Let's take the question seriously, even if as it is phrased it is totally devoid of physical meaning.
We can use the Principle of Equivalence as follows.
Put yourself in a reference frame in free vertical fall on Earth.
Furthermore, assume there is no bridge, and that the car driver relies on its speed to jump over the river.
The question now becomes: how much will the car fall during the jump?
In the free-falling frame, the car will not fall at all: it will move horizontally, as in this frame gravity is absent.
So, reverting to an earth-bound frame, we can safely assert that the car will have a vertical acceleration equal to $g$ (independent of its mass and speed).
Let $s$ be the bridge span: then the car will fall $h=(g s^2)/(2 v^2)$.
Just for fun, let's put some numbers. Speed $v$ is given; as to $s$, the longest suspension bridge on Earth does not reach 2000 m, and the longest one under construction barely exceeds this length. So we may take $s=2000\rm m$.
We find $h=2.7\times10^{-10}\rm m$: the size of an atom.
The driver would hardly care of such a drop.
Anyhow, to answer the question: if you want to cancel the drop, you will have to apply a vertical force causing an acceleration opposite to gravity.

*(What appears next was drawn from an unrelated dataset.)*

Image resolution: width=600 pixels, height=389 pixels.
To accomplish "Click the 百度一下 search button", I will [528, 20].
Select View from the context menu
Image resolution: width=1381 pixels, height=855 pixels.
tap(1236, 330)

The SR formula relating force to transverse acceleration is $F=m\gamma a$, and the force the bridge must apply to the car to sustain it is $m\gamma g$, greater than the maximum load the bridge can bear.
Would it mean that the bridge would collapse? Not at all! The maximum load is a static one, whereas the stress due to the car would last $s/v=0.74\mu\rm s$. Surely the bridge would not even notice the passage of the car.
Someone could doubt about the above reasoning, arguing that we should get in the full GR machinery.
This I can't do here, but the result would be the same.